• _Recorded information_:
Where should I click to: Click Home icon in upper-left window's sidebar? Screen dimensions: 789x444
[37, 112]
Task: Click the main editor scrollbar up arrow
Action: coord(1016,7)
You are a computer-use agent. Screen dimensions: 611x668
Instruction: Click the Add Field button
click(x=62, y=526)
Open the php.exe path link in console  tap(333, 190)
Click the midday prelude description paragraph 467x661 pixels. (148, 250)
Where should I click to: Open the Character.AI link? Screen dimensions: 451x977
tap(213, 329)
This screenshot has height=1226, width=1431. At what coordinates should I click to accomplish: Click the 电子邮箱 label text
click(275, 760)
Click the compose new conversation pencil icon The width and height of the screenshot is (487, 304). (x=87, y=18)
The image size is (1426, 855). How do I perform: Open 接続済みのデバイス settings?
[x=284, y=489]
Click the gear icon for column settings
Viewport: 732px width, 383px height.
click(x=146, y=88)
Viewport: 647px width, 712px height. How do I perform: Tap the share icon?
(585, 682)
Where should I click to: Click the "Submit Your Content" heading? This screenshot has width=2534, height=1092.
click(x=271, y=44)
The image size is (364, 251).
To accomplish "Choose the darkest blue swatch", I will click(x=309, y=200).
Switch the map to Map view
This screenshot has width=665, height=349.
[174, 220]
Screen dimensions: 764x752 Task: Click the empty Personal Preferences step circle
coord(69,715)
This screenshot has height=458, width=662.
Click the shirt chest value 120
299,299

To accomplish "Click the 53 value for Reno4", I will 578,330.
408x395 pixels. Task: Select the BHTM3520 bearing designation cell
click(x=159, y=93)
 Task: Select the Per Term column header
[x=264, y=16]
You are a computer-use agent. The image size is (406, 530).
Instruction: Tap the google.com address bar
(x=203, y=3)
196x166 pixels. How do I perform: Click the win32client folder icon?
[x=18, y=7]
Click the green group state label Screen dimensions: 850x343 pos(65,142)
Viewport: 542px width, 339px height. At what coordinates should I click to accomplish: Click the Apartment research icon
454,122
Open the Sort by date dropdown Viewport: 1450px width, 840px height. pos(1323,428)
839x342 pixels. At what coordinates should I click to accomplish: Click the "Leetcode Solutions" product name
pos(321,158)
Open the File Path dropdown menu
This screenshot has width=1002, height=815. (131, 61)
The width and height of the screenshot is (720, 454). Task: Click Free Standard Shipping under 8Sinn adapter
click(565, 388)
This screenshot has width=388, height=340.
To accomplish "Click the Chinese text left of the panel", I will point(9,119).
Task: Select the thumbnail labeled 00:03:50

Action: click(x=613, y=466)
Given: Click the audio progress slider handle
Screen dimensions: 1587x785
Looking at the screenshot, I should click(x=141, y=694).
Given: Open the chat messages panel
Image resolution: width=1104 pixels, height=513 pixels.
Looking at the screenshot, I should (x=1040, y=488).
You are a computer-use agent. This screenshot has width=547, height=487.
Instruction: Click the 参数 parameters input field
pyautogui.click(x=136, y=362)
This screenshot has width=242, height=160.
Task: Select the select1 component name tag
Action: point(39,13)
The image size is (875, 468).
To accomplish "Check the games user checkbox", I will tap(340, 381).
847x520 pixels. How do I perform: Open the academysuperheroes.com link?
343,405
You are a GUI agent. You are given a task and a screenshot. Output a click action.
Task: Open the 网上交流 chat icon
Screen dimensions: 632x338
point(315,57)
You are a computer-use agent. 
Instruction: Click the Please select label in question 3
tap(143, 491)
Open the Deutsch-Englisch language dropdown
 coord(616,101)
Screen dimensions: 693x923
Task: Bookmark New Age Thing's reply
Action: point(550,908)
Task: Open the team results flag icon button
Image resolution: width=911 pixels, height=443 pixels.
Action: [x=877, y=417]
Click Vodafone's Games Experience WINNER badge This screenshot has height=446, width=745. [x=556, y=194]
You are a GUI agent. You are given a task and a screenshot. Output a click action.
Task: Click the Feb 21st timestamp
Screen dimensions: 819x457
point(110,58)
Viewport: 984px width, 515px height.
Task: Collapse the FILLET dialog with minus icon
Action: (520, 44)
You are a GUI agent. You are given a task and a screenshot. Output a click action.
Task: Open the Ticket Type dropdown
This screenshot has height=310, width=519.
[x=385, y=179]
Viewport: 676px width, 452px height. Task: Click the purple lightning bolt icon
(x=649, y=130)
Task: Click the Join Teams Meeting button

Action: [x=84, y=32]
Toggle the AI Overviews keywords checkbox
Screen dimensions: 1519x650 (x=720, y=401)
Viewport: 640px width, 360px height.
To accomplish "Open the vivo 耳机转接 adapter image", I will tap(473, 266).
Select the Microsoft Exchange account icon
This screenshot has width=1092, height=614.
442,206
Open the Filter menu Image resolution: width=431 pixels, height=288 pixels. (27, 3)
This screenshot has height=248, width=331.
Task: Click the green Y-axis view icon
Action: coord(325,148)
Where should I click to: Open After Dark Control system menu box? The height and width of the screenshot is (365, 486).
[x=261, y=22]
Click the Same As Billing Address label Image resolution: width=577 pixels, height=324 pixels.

• _Task item_: Every record above is to be copied out exactly.

• _Your response_:
Where should I click to: Click Home icon in upper-left window's sidebar? Screen dimensions: 789x444
[37, 112]
Task: Click the main editor scrollbar up arrow
Action: coord(1016,7)
You are a computer-use agent. Screen dimensions: 611x668
Instruction: Click the Add Field button
click(x=62, y=526)
Open the php.exe path link in console  tap(333, 190)
Click the midday prelude description paragraph 467x661 pixels. (148, 250)
Where should I click to: Open the Character.AI link? Screen dimensions: 451x977
tap(213, 329)
This screenshot has height=1226, width=1431. At what coordinates should I click to accomplish: Click the 电子邮箱 label text
click(275, 760)
Click the compose new conversation pencil icon The width and height of the screenshot is (487, 304). (x=87, y=18)
The image size is (1426, 855). How do I perform: Open 接続済みのデバイス settings?
[x=284, y=489]
Click the gear icon for column settings
Viewport: 732px width, 383px height.
click(x=146, y=88)
Viewport: 647px width, 712px height. How do I perform: Tap the share icon?
(585, 682)
Where should I click to: Click the "Submit Your Content" heading? This screenshot has width=2534, height=1092.
click(x=271, y=44)
The image size is (364, 251).
To accomplish "Choose the darkest blue swatch", I will click(x=309, y=200).
Switch the map to Map view
This screenshot has width=665, height=349.
[174, 220]
Screen dimensions: 764x752 Task: Click the empty Personal Preferences step circle
coord(69,715)
This screenshot has height=458, width=662.
Click the shirt chest value 120
299,299

To accomplish "Click the 53 value for Reno4", I will 578,330.
408x395 pixels. Task: Select the BHTM3520 bearing designation cell
click(x=159, y=93)
 Task: Select the Per Term column header
[x=264, y=16]
You are a computer-use agent. The image size is (406, 530).
Instruction: Tap the google.com address bar
(x=203, y=3)
196x166 pixels. How do I perform: Click the win32client folder icon?
[x=18, y=7]
Click the green group state label Screen dimensions: 850x343 pos(65,142)
Viewport: 542px width, 339px height. At what coordinates should I click to accomplish: Click the Apartment research icon
454,122
Open the Sort by date dropdown Viewport: 1450px width, 840px height. pos(1323,428)
839x342 pixels. At what coordinates should I click to accomplish: Click the "Leetcode Solutions" product name
pos(321,158)
Open the File Path dropdown menu
This screenshot has width=1002, height=815. (131, 61)
The width and height of the screenshot is (720, 454). Task: Click Free Standard Shipping under 8Sinn adapter
click(565, 388)
This screenshot has width=388, height=340.
To accomplish "Click the Chinese text left of the panel", I will point(9,119).
Task: Select the thumbnail labeled 00:03:50

Action: click(x=613, y=466)
Given: Click the audio progress slider handle
Screen dimensions: 1587x785
Looking at the screenshot, I should click(x=141, y=694).
Given: Open the chat messages panel
Image resolution: width=1104 pixels, height=513 pixels.
Looking at the screenshot, I should (x=1040, y=488).
You are a computer-use agent. This screenshot has width=547, height=487.
Instruction: Click the 参数 parameters input field
pyautogui.click(x=136, y=362)
This screenshot has width=242, height=160.
Task: Select the select1 component name tag
Action: point(39,13)
The image size is (875, 468).
To accomplish "Check the games user checkbox", I will tap(340, 381).
847x520 pixels. How do I perform: Open the academysuperheroes.com link?
343,405
You are a GUI agent. You are given a task and a screenshot. Output a click action.
Task: Open the 网上交流 chat icon
Screen dimensions: 632x338
point(315,57)
You are a computer-use agent. 
Instruction: Click the Please select label in question 3
tap(143, 491)
Open the Deutsch-Englisch language dropdown
 coord(616,101)
Screen dimensions: 693x923
Task: Bookmark New Age Thing's reply
Action: point(550,908)
Task: Open the team results flag icon button
Image resolution: width=911 pixels, height=443 pixels.
Action: [x=877, y=417]
Click Vodafone's Games Experience WINNER badge This screenshot has height=446, width=745. [x=556, y=194]
You are a GUI agent. You are given a task and a screenshot. Output a click action.
Task: Click the Feb 21st timestamp
Screen dimensions: 819x457
point(110,58)
Viewport: 984px width, 515px height.
Task: Collapse the FILLET dialog with minus icon
Action: (520, 44)
You are a GUI agent. You are given a task and a screenshot. Output a click action.
Task: Open the Ticket Type dropdown
This screenshot has height=310, width=519.
[x=385, y=179]
Viewport: 676px width, 452px height. Task: Click the purple lightning bolt icon
(x=649, y=130)
Task: Click the Join Teams Meeting button

Action: [x=84, y=32]
Toggle the AI Overviews keywords checkbox
Screen dimensions: 1519x650 (x=720, y=401)
Viewport: 640px width, 360px height.
To accomplish "Open the vivo 耳机转接 adapter image", I will tap(473, 266).
Select the Microsoft Exchange account icon
This screenshot has width=1092, height=614.
442,206
Open the Filter menu Image resolution: width=431 pixels, height=288 pixels. (27, 3)
This screenshot has height=248, width=331.
Task: Click the green Y-axis view icon
Action: coord(325,148)
Where should I click to: Open After Dark Control system menu box? The height and width of the screenshot is (365, 486).
[x=261, y=22]
Click the Same As Billing Address label Image resolution: width=577 pixels, height=324 pixels.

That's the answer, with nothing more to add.